Au juste, quel est le problème ? Dans toutes les guerres d’influence conduites par les États-Unis d’Amérique et ses alliés, y compris la France, nous avons vu une victoire, relativement rapide, des alliés parce que ceux-ci ont une incontestable maîtrise du ciel (Guerre du Golfe, Afghanistan, Irak), grâce à des bombardements aériens et navals incessants et intensifs. Il s’agissait de guerres conduites contre un pays ciblé. Dans ce cas les choses sont claires : il y a un ennemi identifié et des cibles à abattre. Mais dans le cas syrien, on combat un régime, en feignant de protéger les civils ; des civils qui, plus est, se rangent du côté de leur armée populaire. Alors quels bombardements faut-il conduire ? Contre qui et quoi ? Personne ne sait trop. La situation parait bloquée. Parce que ces guerres sont conduites par pions interposés : des CNT, des rebelles, une opposition, etc. mélangés aux populations locales. Ces situations sont difficiles à gérer parce nous ne sommes plus dans des guerres classiques, mais dans des guerres de repositionnement géopolitique et géostratégique, de redéploiement de forces armées dans des zones précises pour en prendre le contrôle. Il a été décidé, en haut lieu, qu’il fallait redistribuer les cartes, reconfigurer certaines régions, restructurer les pays présentant des dangers de soulèvement contre le nouvel ordre mondial, et neutraliser tout pouvoir contestataire contre l’ordre mondial : celui des plus forts.

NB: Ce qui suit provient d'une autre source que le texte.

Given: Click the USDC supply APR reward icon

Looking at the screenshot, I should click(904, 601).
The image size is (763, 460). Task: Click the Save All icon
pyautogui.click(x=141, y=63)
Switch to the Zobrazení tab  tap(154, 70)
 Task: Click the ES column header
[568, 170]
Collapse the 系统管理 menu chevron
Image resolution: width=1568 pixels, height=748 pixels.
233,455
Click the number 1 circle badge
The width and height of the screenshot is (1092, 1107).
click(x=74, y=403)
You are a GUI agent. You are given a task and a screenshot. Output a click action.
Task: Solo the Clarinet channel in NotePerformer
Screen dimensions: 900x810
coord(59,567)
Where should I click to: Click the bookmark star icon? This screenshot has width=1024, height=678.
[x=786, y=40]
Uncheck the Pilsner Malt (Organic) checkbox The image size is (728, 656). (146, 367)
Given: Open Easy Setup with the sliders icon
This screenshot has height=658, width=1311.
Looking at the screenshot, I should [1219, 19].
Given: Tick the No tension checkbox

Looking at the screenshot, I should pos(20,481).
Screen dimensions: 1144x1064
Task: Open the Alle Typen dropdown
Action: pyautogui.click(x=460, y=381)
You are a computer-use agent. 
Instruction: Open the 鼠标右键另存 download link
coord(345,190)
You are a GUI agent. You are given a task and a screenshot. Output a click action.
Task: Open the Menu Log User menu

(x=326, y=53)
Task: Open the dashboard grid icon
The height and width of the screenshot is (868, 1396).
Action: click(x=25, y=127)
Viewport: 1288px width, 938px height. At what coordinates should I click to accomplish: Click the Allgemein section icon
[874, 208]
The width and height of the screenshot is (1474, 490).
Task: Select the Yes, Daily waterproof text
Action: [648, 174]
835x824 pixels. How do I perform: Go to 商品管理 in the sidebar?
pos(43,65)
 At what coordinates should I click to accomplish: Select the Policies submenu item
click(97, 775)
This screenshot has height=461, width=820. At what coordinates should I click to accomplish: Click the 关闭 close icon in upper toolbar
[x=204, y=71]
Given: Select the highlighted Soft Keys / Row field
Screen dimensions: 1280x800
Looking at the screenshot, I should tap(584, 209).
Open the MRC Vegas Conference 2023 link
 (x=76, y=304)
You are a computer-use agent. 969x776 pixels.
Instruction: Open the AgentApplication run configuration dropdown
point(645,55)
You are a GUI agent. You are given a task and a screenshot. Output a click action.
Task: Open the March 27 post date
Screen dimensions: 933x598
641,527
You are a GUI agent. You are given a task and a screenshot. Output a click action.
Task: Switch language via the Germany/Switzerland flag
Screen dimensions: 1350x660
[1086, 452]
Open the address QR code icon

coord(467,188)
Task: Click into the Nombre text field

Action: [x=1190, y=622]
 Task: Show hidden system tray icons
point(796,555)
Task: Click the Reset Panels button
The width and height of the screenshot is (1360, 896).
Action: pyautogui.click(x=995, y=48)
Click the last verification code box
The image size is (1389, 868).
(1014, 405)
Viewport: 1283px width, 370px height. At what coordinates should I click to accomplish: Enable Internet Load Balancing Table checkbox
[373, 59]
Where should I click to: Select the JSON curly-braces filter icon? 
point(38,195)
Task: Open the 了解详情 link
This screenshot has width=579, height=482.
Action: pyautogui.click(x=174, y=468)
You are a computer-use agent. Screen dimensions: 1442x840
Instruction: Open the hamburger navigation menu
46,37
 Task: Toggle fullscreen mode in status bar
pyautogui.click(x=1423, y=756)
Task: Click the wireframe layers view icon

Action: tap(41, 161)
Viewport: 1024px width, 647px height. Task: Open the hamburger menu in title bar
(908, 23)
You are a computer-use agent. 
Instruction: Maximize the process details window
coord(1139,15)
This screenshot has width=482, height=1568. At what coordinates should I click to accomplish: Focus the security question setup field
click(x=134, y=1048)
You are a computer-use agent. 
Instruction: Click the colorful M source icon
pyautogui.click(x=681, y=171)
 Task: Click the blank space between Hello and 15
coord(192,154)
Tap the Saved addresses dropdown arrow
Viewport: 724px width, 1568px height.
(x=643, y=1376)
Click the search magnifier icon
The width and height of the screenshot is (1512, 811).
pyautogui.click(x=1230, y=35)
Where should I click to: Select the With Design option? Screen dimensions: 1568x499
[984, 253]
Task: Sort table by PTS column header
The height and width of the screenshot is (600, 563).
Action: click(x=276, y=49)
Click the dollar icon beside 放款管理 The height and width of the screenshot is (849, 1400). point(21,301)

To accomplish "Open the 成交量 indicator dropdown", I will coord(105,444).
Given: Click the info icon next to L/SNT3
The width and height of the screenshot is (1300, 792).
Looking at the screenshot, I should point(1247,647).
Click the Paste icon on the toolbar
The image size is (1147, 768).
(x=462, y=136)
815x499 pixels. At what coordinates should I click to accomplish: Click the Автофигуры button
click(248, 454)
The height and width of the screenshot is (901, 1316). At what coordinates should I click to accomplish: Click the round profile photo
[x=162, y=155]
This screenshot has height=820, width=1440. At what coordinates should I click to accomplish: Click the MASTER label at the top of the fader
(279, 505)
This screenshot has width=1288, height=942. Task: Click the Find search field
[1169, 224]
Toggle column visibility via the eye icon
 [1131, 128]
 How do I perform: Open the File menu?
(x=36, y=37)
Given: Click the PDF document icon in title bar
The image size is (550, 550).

L’Algérie, par ses aspects révolutionnaires, antisionistes, et contestataires, ainsi que l’Iran qui est également antisioniste et dans une dynamique révolutionnaire (révolution islamique) sont dans le collimateur des puissants Maçons (peut-être devrais-je dire francs-maçons !) constructeurs d’un nouveau monde dont les premières pierres ont été jetées à la figure de l’islam et des Musulmans. La Syrie ne tombera jamais entre les mains de traîtres. Sa population composée de chrétiens, de sunnites et d’alaouites (chiites) ne courbera jamais l’échine. En tout cas, les problématiques rencontrés en Syrie laissent présager de ce qui pourrait se passer en Iran et en l’Algérie, si d’aventures ces derniers étaient attaqués. La Chine et la Russie le savent bien, il n’est donc pas question pour elles de céder un pouce de terrain.